Godzone! My AE-86 Corolla pageGodzone!

I first saw the AE-86 in Australia in 1983, and had to wait until 1990 to have enough money to buy one. I've now owned it since then and the longer I keep it the less chance there is of selling it!
The car started off as an Aussie production model, ie, a 'poor cousin' of the 'proper' AE-86 models that are available around the world;
The Aussie ones have these bits as standard -
- Single cam 4A-C 1587cc engine. ~100hp (?) 6,000rpm red line.
- Solid disc front brakes, with drum rear brakes.
- No limited slip diff.
- 13" x 5" alloy wheels, with 185/70-13 tyres.
Ho-hum ...

Overseas, what's far more common is a set of mechanicals like this -
- 4A-GE 16 valve twin cam. ~128hp, 7,700rpm red line.
- Vented front disc brakes & disc rear brakes.
- Optional limited slip diff
- 14" x 5.5" alloy wheels, with 185/60-14 tyres.

Note that in all these pics, my car is the one with the black rubber stripes on the side, and the small front & rear spoilers. The other car is owned by a friend of mine, Rick Choules, who is the clever chap who built my racing car.

Well, I planned on keeping my AE-86, known as a 'Sprinter' in Aus but a Corolla everywhere else in the world, standard, but after a couple of years - late '92 - the old urges overcame me and I rang around and found a 4A-GE twin cam and gearbox from a Japanese AE-86. It took me about a week to fit it all in, with the only the exhaust work being done outside my workshop.
With the engine, I had an ex-Formula One engineer friend of mine do some head work and supply a pair of 288° cams for me, and in conjunction with the aftermarket computer the end result was around 160hp. The engine, apart from 10.5:1 compression, aftermarket computer, cams, and a little head work is standard. The only other thing that I've done is to completely remove the TVIS, which stands for Toyota Variable Induction System, to improve the low end torque. (Note that this mod only works when you have cams bigger than about 270° duration, or so)  The TVIS is a set of butterflys in the inlet system that close off half the inlet manifold to improve the gas velocity below ~4500rpm.
Here's a zip file of my car starting - Sounds a LOT like a rotary. :)   (202kb)
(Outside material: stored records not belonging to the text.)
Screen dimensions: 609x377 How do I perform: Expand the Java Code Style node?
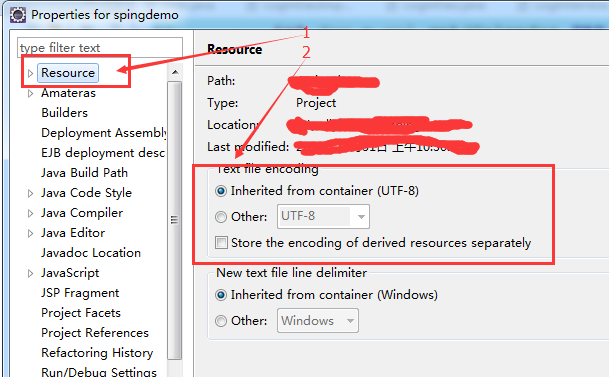pyautogui.click(x=30, y=193)
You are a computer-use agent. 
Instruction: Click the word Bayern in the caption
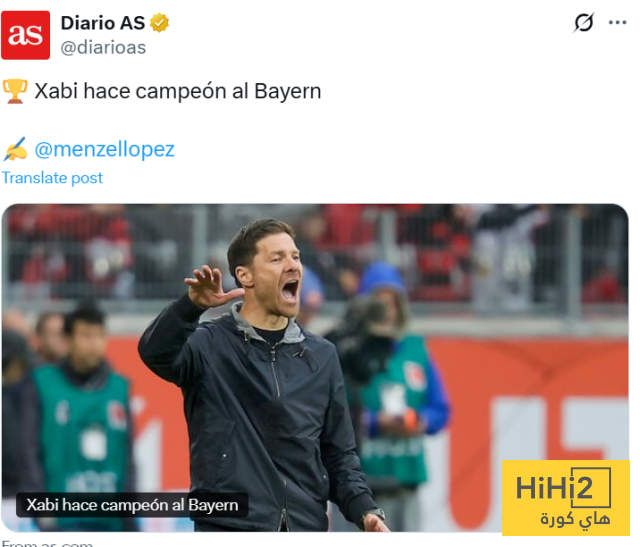[213, 505]
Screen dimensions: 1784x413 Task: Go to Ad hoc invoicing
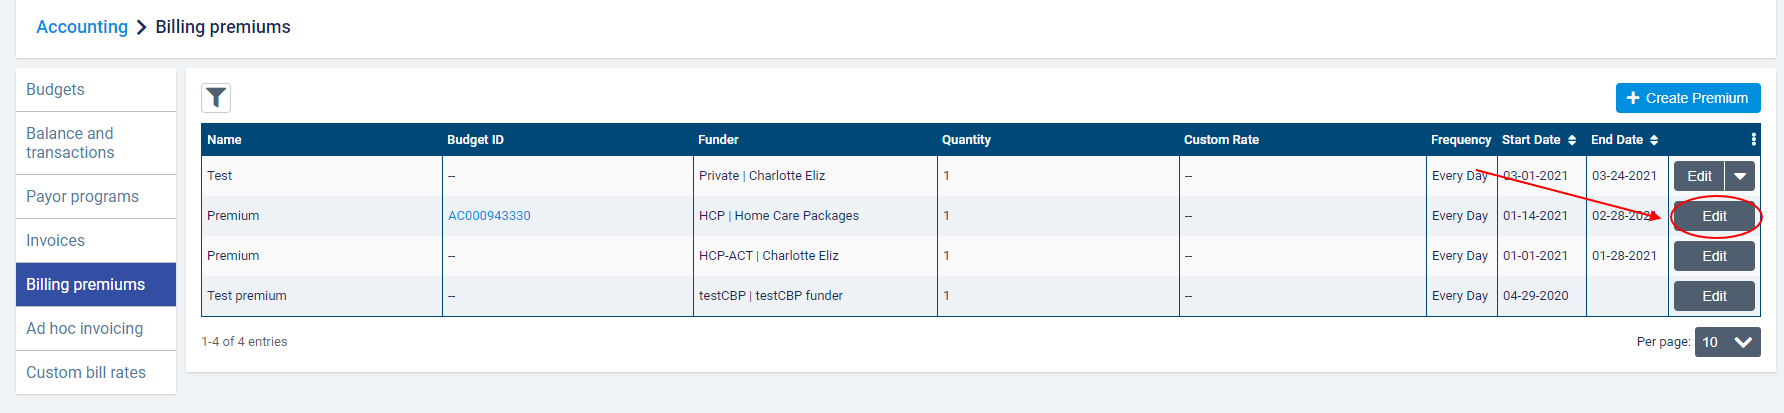pyautogui.click(x=84, y=329)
The engine is a 1985 model, as can be determined by looking at the dates on the spark plug leads, and so far the bottom end has never been touched, despite all the abuse it's had given to it ...
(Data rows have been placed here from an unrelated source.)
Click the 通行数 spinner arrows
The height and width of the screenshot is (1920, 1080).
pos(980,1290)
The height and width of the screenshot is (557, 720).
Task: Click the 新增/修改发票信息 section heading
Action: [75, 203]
The suspension is largely standard, but has been lowered about 50mm by means of stiffer springs. The front shock absorbers are adjustable gas DeCarbons, and the rears are gas KYB's. The handling is ok, but I have some improvements for it that I've recently been buying from Japan. (see later paragraph on this ...)

The wheels in the pictures are 15" x 6.5", and are fitted with a set of 195/55-15's. I used to run a set of 205/50-15's, but the diameter was a little too small, and so the scrub radius on the front end wasn't quite right. Much better now though.

The brakes are also largely standard, but I added the genuine 'twin cam' vented front discs in July '99 and also fitted it with a set of 'Endless' brake pads.
The rears are the 'twin cam' discs, courtesy of an imported LSD disc brake rear end that I bought from the wreckers in 1995. The car stops well, but due to the poor manifold vacuum that the engine makes, the pedal effort is sometimes too high. More upgrades to this later, as well ...

The gearbox was a standard Toyota T-50, but has been replaced with a close ratio T-50.

2005 onwards

This is how the car looks now, with the new wheels and the Toyota Altezza 3SGE & 5-speed automatic gearbox fitted. They're 16" wheels, with 205/45-16" tyres. The engine came from a very low km's front cut, and it's taken a long time to get it to work properly, but it has finally been sorted out. The big brakes all-round are also nearly finished.